What’s Next for the U.S. Airways-American Airlines Merger?

US Airways Airplanes

The merger between U.S. Airways Group Inc. (NYSE:LCC) and AMR Corp.’s (AAMRQ.PK) American Airlines is moving closer to completion as U.S. Airways shareholders voted to approve the deal on Friday.

U.S. Airways said 132,273,780 shares voted in favor of the deal, with 257,757 opposing and 256,523 abstaining.

The merger still needs antitrust approval from the U.S. Justice Department. Some are worried that the merger, which will create the world’s largest airline, could be detrimental for competition and drive up prices. Similar complaints were raised around deals between Delta Air Lines Inc. (NYSE:DAL) and Northwest in 2008, United and Continental — now United Continental Holdings Inc. (NYSE:UAL) — in 2010, and Southwest Airlines Co. (NYSE:LUV) and AirTran in 2011. The Justice Department could also ask the companies to give up some takeoff and landing spots at Reagan National Airport in Washington, D.C.

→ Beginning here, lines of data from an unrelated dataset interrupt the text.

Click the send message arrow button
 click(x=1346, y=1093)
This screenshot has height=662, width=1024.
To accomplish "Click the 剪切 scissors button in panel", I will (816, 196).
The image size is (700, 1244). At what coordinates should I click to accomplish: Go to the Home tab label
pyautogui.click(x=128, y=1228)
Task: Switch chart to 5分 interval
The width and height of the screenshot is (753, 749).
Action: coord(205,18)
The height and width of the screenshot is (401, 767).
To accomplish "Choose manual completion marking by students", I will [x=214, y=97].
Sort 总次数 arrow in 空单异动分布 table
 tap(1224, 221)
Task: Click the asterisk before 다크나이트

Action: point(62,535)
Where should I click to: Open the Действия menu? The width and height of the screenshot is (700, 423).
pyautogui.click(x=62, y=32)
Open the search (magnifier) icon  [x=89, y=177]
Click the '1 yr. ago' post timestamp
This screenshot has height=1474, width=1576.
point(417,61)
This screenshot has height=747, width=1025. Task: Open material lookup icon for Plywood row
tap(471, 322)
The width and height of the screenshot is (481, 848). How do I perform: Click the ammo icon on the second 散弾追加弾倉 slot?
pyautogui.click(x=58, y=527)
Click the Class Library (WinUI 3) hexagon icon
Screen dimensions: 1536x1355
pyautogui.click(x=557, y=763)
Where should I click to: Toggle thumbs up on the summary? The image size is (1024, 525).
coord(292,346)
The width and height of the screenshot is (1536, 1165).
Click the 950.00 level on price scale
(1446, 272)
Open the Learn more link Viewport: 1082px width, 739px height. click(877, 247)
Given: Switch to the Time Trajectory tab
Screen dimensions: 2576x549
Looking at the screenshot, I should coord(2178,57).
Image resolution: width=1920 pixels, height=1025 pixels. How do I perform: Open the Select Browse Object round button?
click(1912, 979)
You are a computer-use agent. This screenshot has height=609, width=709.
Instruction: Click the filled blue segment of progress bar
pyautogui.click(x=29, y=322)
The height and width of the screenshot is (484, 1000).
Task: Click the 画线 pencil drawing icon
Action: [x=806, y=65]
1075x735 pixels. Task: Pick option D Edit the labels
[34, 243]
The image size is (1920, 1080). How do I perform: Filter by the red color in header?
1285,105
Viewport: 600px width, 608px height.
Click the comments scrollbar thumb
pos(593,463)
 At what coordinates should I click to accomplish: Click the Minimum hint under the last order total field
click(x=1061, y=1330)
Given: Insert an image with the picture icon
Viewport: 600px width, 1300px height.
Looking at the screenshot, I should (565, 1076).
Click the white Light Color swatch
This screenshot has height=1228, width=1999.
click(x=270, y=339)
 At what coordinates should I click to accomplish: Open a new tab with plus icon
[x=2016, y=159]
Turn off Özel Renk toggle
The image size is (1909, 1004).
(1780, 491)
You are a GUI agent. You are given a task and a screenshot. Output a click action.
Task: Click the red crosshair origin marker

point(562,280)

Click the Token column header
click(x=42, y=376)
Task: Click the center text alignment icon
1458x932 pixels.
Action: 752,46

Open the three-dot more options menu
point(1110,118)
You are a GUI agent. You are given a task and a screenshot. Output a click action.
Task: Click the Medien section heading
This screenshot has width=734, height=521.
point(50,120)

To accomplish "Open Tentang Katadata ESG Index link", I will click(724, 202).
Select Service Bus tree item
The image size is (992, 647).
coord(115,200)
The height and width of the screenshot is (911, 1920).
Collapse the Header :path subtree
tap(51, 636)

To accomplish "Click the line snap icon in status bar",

Regulators allowed all of those deals to go through, which U.S. Airways and American Airlines said have hurt their ability to compete. The two companies believe a merger would actually be good for competition. U.S. Airways CEO Doug Parker said that the deal ”creates a fourth strong competitor to United, Delta, and Southwest.” Parker believes the merger will be approved and that the airlines shouldn’t have to give up slots at Reagan.

AMR Corp. and American Airlines are currently operating under bankruptcy protection, and the bankruptcy court overseeing the restructuring of the company also needs to approve the merger. A federal bankruptcy judge is set to rule on the case at a hearing scheduled for August 15. AMR is set to emerge from bankruptcy as a new company, American Airlines Group Inc.

Parker will remain CEO of the combined company, which will keep the U.S. Airways name. The $11-billion deal was first announced in February. The companies are hoping it will be completed by the fall, but it could take years for the companies to fully combine their employees, aircraft fleets, computer systems, and frequent flyer programs.